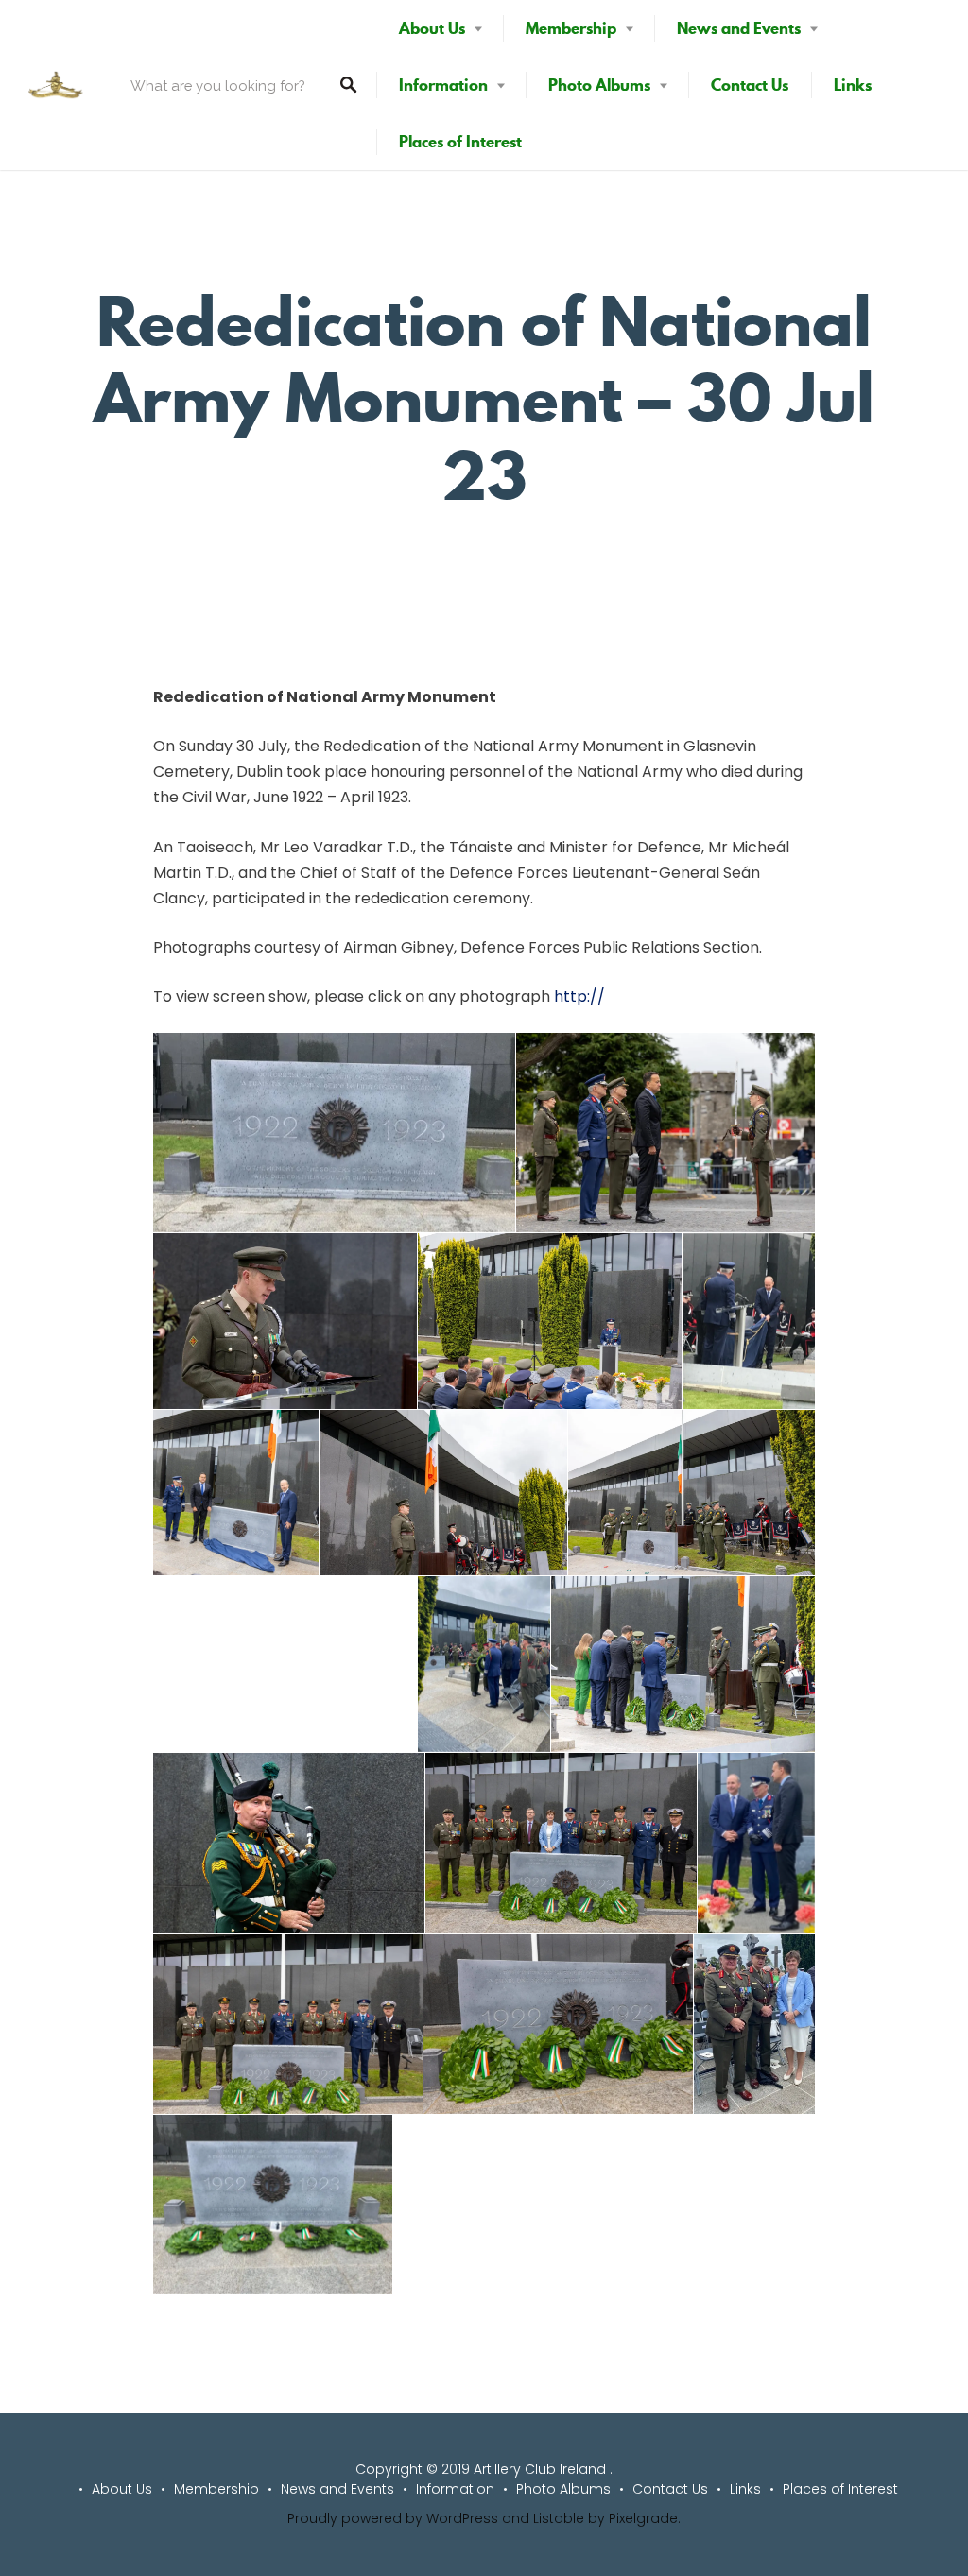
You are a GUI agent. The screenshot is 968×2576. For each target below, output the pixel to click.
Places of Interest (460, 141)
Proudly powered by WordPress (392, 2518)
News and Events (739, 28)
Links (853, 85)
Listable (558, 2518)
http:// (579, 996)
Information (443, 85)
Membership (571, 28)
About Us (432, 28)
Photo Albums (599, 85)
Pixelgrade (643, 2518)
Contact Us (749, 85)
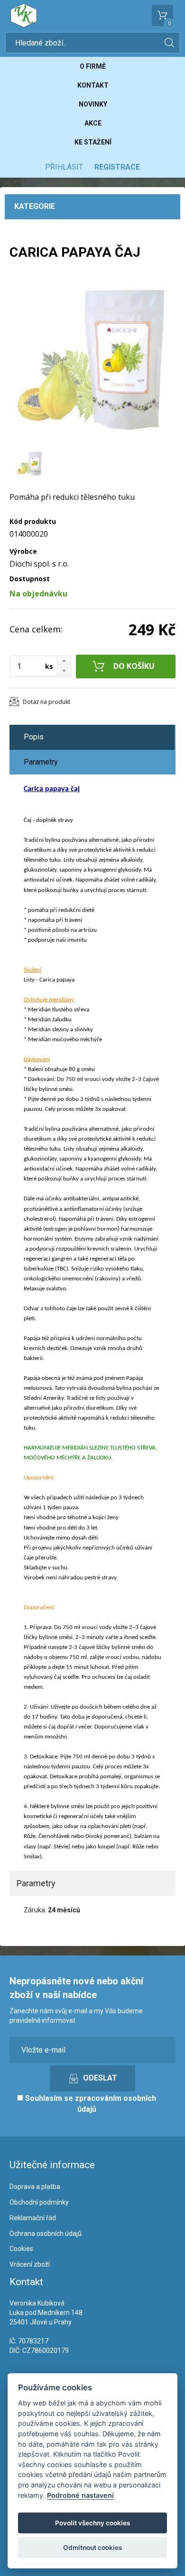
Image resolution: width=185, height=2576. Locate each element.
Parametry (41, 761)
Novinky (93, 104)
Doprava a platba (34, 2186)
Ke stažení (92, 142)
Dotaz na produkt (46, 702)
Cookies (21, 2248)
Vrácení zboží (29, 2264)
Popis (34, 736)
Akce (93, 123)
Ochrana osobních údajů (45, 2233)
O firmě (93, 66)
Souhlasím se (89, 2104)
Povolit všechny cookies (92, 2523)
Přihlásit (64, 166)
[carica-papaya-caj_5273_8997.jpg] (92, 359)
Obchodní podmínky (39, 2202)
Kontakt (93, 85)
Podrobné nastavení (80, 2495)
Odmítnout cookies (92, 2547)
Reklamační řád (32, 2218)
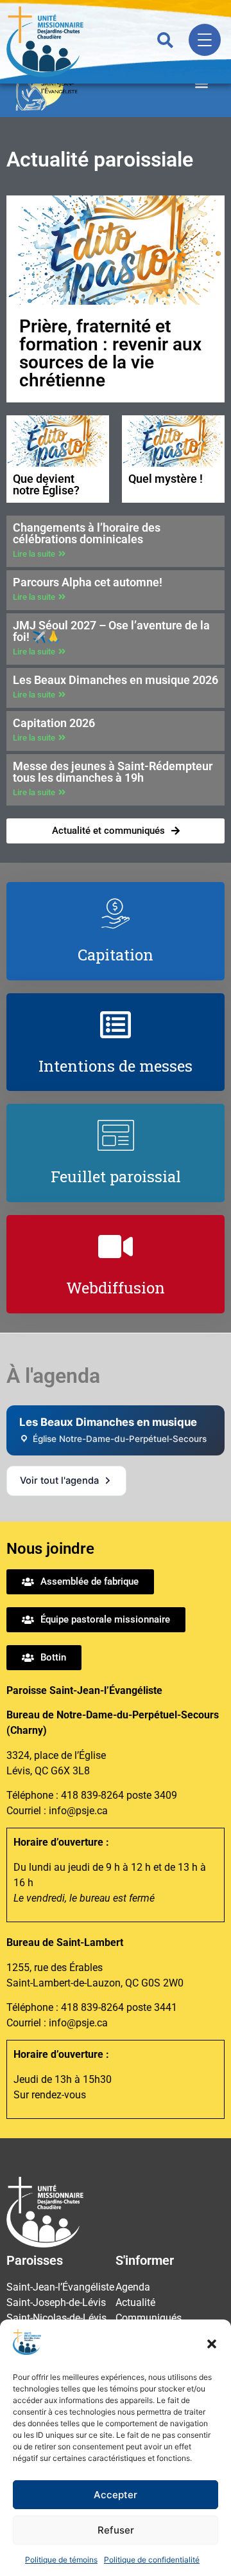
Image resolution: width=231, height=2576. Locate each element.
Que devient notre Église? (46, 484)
◇ ◇ ◇ ◇ ◇
## EXERCISE DETAILS
Above are the records. Copy exactly, and only, the lines from the line containing "Information (443, 85)" through the last one, omitting any pictures.

## OUTPUT
Information (443, 85)
Membership (571, 28)
About Us (432, 28)
Photo Albums (599, 85)
Pixelgrade (643, 2518)
Contact Us (749, 85)
Image resolution: width=185, height=2576. Locate each element.
Parametry (41, 761)
Novinky (93, 104)
Doprava a platba (34, 2186)
Ke stažení (92, 142)
Dotaz na produkt (46, 702)
Cookies (21, 2248)
Vrácení zboží (29, 2264)
Popis (34, 736)
Akce (93, 123)
Ochrana osobních údajů (45, 2233)
O firmě (93, 66)
Souhlasím se (89, 2104)
Povolit všechny cookies (92, 2523)
Přihlásit (64, 166)
[carica-papaya-caj_5273_8997.jpg] (92, 359)
Obchodní podmínky (39, 2202)
Kontakt (93, 85)
Podrobné nastavení (80, 2495)
Odmítnout cookies (92, 2547)
Reklamační řád (32, 2218)
Image resolution: width=231, height=2576. Locate each element.
Que devient notre Église? (46, 484)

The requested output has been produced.